I was a daddy’s girl from the day I was born. And who wouldn’t be, in my place? My dad was the first guy you’d ask if you needed help moving furniture or had an extra ticket to a ball game; he was the kind of father who made a Wednesday night dinner seem like a New Year’s Eve party.
“Mr. Tolson shoplifted another Snickers bar today,” Dad would say, piling his plate high with mashed potatoes and chicken breasts as he recounted his day at the small general store he and my mom owned. “Stuck it right down the front of his pants. He’s a genius, that guy. He knows I’m never going to reach down there and risk grabbing the wrong thing.”
“Steven!” Mom would admonish him while I cracked up, and then my dad would lean over and kiss her, and Mom would start laughing, too. Mom always said that, when I was a baby, Dad was the only one who could rock me to sleep. As a kid, I was happiest perched up on his broad shoulders. When I became a teenager, Dad and I went out every Sunday afternoon, just the two of us, to run errands. He never once turned on the radio but instead asked me about my teachers and friends.
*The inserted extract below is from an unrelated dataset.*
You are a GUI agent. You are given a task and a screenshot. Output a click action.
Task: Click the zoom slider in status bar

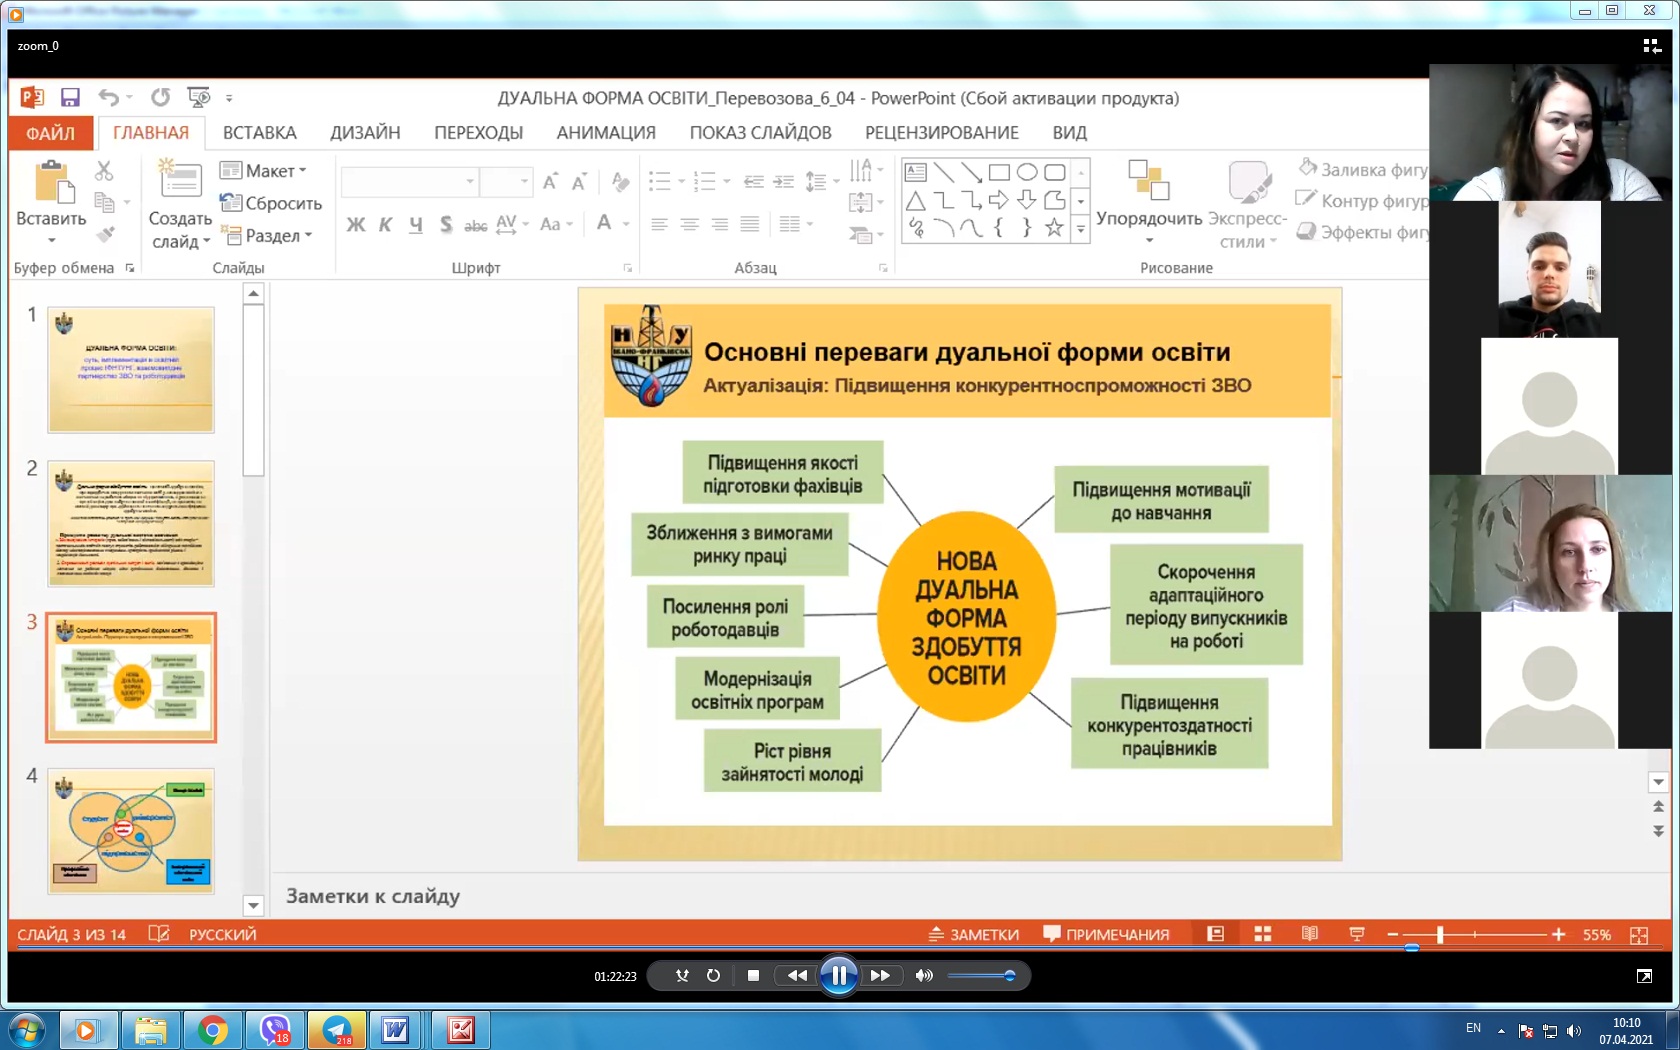pyautogui.click(x=1440, y=934)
He listened so intently and laughed so easily that he made me feel like I was a good storyteller, too. On Saturdays, when our store was busiest, our little family worked there together. Mom bagged groceries while Dad ran the cash register and I stocked the shelves.
We were happy. Happier than most families, I think. Even though there were only the three of us, our house never seemed quiet or empty, and although sometimes I secretly wished for a sister, I knew I was lucky to have parents who loved me so much.
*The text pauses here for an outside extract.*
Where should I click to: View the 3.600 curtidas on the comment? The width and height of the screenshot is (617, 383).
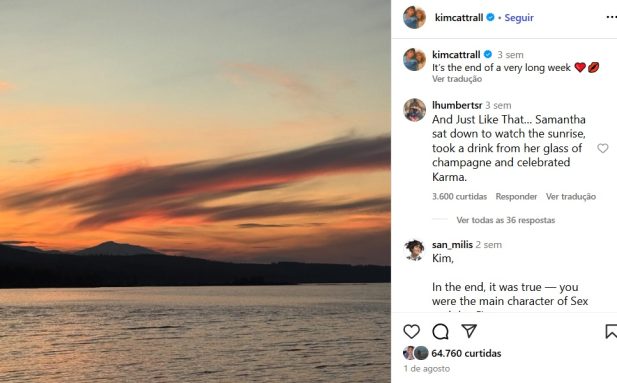459,196
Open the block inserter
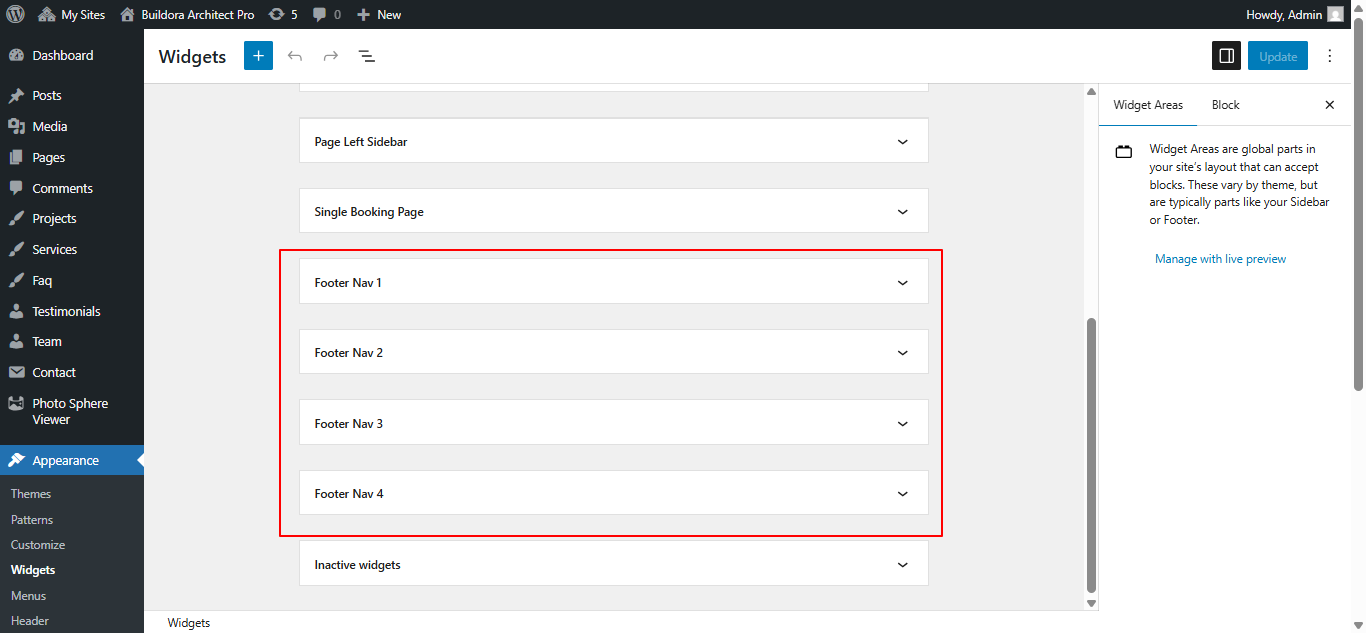1366x633 pixels. tap(258, 55)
Sometimes I wonder how and why everything began to change. Dad had always been a man with big appetites, a guy who lived a small life in an oversize way. He devoured second helpings of dinner before Mom and I finished our first ones. People always flocked around him, crossing the street to greet him and slowing down their cars so they could lean out the window and chat when they saw him working in our front yard. Sometimes I wondered: Had this hunger always been buried inside my father, like a seed waiting for the right conditions to break through the ground and grow so big and strong that it cast a dark shadow on the sunniest days?
We didn’t suspect anything for so long. The urgent, whispered phone calls; the five percent discount Dad suddenly offered customers if they’d pay cash; even the time our electricity was cut off at home and we had to store our perishables in a neighbor’s freezer and eat dinner by candlelight.